Endings, beginnings, and start-overs

Before I began teaching at the school where I currently teach, I worked in an advertising agency. During the interview process at the school, the headmaster asked me what I thought would be the greatest difference. My answer was “Endings.”

dandraper       mrchips

In the advertising world, it was not unusual for some print ad for which I had written copy  nine, twelve, eighteen months earlier needing to be re-tweaked  later. We are changing our direction, the headline is too “downtown,”  we want to downplay the price, emphasize the sponsor, etc., etc.  Things never were truly complete. They were signed-off on, yes. But they were never done with.

Teaching, however, is one of those professions where there are periodic endings, arbitrary endpoints where the slate is wiped clean, one can review what went right, rue what went wrong, and learn from both.

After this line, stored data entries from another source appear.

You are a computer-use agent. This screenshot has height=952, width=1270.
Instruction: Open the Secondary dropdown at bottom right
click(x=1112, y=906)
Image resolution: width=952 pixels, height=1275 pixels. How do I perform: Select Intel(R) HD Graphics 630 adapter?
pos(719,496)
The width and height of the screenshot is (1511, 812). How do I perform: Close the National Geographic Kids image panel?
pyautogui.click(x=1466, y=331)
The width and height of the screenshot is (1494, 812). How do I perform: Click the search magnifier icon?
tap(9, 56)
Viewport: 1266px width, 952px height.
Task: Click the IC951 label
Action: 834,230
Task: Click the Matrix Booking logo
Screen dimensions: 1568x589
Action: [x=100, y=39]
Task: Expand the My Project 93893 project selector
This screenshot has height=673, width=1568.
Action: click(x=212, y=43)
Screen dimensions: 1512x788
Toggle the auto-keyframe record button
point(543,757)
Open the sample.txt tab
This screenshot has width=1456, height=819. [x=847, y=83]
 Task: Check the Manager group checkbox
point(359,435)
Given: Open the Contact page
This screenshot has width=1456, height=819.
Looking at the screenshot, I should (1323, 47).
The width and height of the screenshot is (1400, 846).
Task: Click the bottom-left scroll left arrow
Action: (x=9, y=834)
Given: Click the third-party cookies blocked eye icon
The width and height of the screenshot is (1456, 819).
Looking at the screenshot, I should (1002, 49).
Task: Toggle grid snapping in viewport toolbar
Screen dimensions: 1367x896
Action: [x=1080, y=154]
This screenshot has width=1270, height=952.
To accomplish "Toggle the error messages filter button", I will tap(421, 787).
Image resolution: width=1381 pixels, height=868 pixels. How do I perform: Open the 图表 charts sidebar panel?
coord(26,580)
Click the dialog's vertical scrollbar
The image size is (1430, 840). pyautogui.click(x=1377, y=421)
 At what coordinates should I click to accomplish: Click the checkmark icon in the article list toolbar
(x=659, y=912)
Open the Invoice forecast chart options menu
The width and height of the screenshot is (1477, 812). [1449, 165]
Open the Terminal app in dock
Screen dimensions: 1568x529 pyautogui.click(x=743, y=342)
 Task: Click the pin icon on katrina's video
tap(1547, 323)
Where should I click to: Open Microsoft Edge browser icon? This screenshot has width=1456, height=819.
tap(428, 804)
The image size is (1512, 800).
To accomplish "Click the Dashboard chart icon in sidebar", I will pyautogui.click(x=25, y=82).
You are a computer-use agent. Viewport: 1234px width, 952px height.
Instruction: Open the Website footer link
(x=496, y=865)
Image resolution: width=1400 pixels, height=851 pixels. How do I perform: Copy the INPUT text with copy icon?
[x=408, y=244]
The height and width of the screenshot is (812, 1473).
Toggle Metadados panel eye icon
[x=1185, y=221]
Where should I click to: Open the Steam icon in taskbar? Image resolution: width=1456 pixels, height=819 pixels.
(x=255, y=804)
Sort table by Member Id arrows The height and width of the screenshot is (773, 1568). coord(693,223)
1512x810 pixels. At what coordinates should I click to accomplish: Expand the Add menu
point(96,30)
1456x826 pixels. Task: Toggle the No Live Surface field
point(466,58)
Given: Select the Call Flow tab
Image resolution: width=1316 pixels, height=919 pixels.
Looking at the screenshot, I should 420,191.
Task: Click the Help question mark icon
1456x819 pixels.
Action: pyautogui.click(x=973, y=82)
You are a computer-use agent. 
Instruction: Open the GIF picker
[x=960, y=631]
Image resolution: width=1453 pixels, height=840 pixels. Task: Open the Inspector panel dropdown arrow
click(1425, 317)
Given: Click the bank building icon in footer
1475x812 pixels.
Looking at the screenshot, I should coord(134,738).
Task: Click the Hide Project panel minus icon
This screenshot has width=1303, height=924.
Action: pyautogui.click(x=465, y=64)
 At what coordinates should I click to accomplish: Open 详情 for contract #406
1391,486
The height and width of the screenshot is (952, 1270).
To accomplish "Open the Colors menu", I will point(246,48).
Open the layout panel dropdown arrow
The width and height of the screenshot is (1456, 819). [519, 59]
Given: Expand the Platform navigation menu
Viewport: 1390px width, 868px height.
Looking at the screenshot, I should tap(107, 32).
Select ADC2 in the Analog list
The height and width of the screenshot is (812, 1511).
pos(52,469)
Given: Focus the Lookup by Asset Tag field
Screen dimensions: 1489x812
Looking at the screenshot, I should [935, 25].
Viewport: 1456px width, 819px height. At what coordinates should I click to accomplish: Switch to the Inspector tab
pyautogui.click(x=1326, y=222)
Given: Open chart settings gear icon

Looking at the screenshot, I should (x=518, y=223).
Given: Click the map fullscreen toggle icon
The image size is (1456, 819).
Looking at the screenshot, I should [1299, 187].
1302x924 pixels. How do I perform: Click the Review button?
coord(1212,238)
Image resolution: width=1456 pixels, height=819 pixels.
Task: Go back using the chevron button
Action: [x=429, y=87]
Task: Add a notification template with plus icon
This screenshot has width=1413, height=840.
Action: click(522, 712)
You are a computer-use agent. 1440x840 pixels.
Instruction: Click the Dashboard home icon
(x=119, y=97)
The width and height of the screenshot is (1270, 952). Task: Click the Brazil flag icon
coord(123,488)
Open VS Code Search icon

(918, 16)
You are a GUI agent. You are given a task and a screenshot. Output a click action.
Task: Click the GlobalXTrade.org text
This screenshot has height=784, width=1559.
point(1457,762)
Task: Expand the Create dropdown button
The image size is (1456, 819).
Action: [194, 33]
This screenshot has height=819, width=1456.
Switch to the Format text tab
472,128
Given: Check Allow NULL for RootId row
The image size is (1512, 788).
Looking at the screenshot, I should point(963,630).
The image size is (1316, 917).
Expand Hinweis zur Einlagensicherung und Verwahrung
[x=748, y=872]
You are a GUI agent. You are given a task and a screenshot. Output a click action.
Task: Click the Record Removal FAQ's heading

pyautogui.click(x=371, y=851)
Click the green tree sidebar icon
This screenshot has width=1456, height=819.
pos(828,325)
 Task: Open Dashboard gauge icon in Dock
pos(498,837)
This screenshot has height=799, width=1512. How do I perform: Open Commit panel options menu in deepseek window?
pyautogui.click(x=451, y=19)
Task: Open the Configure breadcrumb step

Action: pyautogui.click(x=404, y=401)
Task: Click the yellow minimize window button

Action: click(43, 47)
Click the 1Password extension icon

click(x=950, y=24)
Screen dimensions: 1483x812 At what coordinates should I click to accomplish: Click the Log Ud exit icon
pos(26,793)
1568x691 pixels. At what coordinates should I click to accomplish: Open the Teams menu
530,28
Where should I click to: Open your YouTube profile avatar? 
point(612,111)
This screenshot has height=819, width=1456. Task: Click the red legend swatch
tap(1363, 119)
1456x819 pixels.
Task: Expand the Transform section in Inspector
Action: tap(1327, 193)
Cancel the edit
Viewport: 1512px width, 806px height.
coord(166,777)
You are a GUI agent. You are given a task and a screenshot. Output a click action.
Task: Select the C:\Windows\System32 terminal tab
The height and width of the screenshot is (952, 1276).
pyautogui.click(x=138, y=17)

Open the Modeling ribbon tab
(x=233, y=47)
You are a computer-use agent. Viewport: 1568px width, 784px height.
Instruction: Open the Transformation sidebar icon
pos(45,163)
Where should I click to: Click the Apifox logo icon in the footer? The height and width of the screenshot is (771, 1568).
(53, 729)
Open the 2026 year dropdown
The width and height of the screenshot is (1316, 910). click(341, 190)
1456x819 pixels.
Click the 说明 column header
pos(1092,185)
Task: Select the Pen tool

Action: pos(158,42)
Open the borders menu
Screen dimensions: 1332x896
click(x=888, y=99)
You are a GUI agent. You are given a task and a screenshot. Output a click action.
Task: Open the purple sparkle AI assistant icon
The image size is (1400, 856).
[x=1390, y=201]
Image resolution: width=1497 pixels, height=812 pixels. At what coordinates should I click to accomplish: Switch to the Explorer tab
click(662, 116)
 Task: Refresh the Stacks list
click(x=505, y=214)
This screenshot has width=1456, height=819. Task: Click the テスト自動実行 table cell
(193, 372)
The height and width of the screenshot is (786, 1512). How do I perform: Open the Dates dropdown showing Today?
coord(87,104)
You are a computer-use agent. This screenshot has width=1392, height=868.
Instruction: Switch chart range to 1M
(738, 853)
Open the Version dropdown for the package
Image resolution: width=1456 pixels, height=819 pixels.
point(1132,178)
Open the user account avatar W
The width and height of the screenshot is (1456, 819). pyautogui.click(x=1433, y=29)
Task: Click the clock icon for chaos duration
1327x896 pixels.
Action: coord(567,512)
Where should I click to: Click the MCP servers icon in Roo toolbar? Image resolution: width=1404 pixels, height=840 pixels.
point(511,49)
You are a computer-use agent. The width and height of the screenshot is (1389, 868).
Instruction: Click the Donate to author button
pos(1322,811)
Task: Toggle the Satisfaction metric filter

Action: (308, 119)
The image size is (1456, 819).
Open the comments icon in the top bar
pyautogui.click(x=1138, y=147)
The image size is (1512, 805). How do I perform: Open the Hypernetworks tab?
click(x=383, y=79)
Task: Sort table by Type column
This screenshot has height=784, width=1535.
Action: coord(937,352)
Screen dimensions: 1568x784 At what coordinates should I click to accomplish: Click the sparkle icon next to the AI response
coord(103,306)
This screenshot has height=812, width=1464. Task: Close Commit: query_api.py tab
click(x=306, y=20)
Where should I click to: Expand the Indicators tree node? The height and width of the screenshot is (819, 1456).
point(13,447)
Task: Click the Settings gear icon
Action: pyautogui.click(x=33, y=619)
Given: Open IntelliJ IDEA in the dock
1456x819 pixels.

It is the end of May now, but I know that I and many of my colleagues are already plotting out projects and readings, weighing shifts in focus and shifts in technique, and (always on my part) constructing schemes to stay better organized in the upcoming school year.

And besides a chance to start anew, the end of a quarter, a semester, a school year offers a chance to bury the past and move forward. To begin again.

I used to have the Beckettian quote, Try Again, Fail Again, Fail Better, posted on the wall of my office. At the time, it was a personal mantra for me, for my own work. I was not thinking of teaching. This year it has become a buzzword/phrase throughout education.failbetter1

All over in print and on the web there are articles about the value of failing, about the necessity of failing, of the embrace of failing. And we as teachers know that as well as anyone–for ourselves, if not necessarily for our students.  For what is the end of each term but a chance to review our failings and resolve to “fail better” next time.

Now with the end of the school year, there is also the spate of “commencement speeches” that must be heard. Those talks given to graduating seniors in colleges and high-schools around the country that are especially inspiring, especially poignant, especially relevant.

David Foster’s Wallace’s commencement speech at Kenyon University has become legendary. For a long while it was shot all over the internet, and then capitalism took over and someone decided to release it as a book.  It has been abridged and made into a wonderful short film, This is Water. Like all great commencement speeches, this is wise, humorous, and relevant without falling into clichés. It emphasizes compassion and empathy, warns graduates of the sometimes benumbing world of adulthood, and charges them to make their world better by understanding it more tolerantly.

Lately, Neil Gaiman’s 2012 speech at the University of the Arts in Philadelphia has been parsed and tweeted, analyzed and blogged about. It has been highly criticized and highly praised. It is about creativity and about personal freedom. And, of course, at this time of year, it is all over the place and referenced almost every time you log on.

And even Jane Lynch, the wonderful actress who has appeared in so many of the Christopher Guest films and now stars in the television show Glee, even Jane Lynch keeps appearing in my in-box and my twitter feeds and blogs that I follow because of the inspiring speech she gave in 2012 to the women of Smith College.  It too is forthright and wise and commanding.

But it is the nature of graduation speeches to address an audience as they START OUT into something new.  One of the joys/perks of teaching is that one gets to START OVER.  My best and frequent companion these days is a 7-year old boy with whom I play a lot of games.  Often when something goes wrong for him in a game we are playing, he is the first to yell, “Start Over” (though just as often he simply  changes the rules!)  Who knew that the gaming-strategy of a 7-year-old is the same spark that keeps good teachers fresh, engaged and effective?